Boston Dynamics unveils brick-hurling robot monster

Dynamic Robot Manipulation [Boston Dynamics]


    1. Altering the environment and getting through obstructions merely makes their other weapons that much more formidable!

    2. Boston Dynamics is starting with a rock throwing robot, and on the planning board it will soon be followed by a club wielding robot, then a spear throwing robot, a sword swinging robot, an arrow shooting robot, then an armored horse riding javelin holding robot, then a gun shooting robot, a jet-fighter pilot robot, and finally a tank robot. These things must follow a natural progression.

      1.  And eventually a robot that will sit in meetings consuming coffee and donuts.  Then the circle shall be complete.

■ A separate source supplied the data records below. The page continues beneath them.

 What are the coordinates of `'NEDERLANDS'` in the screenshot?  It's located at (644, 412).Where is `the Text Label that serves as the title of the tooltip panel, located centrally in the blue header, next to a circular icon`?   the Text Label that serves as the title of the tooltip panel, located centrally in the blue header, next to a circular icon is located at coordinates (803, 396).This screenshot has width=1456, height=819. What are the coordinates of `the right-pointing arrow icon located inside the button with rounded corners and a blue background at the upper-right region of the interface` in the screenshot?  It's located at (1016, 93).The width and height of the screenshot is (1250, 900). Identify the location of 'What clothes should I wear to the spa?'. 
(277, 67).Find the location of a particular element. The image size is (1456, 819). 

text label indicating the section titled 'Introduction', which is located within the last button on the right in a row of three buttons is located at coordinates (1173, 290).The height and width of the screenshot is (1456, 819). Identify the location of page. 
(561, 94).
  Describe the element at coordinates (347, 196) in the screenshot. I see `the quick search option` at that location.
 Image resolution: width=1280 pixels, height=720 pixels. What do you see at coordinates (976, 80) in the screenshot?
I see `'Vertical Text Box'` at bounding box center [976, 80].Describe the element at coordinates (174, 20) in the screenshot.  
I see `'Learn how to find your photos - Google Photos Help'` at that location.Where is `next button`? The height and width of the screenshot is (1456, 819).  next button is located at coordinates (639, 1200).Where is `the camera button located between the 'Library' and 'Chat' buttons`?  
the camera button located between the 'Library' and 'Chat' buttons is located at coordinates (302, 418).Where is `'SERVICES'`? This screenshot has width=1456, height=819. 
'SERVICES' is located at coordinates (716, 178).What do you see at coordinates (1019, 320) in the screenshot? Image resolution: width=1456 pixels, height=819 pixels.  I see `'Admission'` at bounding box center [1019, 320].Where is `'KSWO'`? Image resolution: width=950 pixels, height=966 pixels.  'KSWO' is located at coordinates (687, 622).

        1.  One day in the far future: Robots sitting around a board room discussing a chart propped up on the table end:

          C5P9: “And you see, gentlebots, this new model is able to carry supplies and manipulate weapons.”
          R10D10: “Amazing. And what about cost? Is it expensive?”
          C5P9: “That is the beauty of it. It is self-replicating. Just put two of them together in the proper configurations and they will generate a new one. No factory, no assembly. They just keep making new ones in the field.”
          R10D10: “But what about power? Something like that must require tremendous batteries or fuel cells, right?”
          C5P9: “Nope. No batteries at all. It can convert organics into fuel on demand in the field!”
          R10D10: “This will revolutionize warfare! What are we calling it?”
          C5P9: “We call it BigApe”

  1. I, for one, welcome our new ballistic construction material wielding overlords.

    Someone had to say it.

  2. I’ve seen it all before… first come the “oohs!” and the “ahs!”, and later comes the screaming and the running…

    Inevitably, it will all end in tears.

  3. It’s just practicing for its chance for revenge against the guy who kicked it in an earlier video:

  4. That’s awesome. I wonder how precise its aim is. It’s a prototype, it’s not for use in the field yet – it’s just showing that they have the ability to build a robot that can maintain balance all throughout the many changes to its center of gravity from the movement of that heavy thing.

    1. Have you seen the pole throwing quadcopters? These things will be very precise at some point

  5. Sure, I suppose it COULD be used to clear debris and rubble in a search and rescue environment, but if that were the case, would it need to actually throw the bricks, or just pick them up and put them down somewhere else? This is a weapon. A crappy one, but a weapon.

  6. Definitely useful for clearing obstructions for a squad or for rescuing a trapped soldier.

  7. It can hurl bricks and Riverdance at the same time.  Take that, Michael Flatley!

    The ‘monster’ looks more like a pack mule, which I think is the army’s official mascot.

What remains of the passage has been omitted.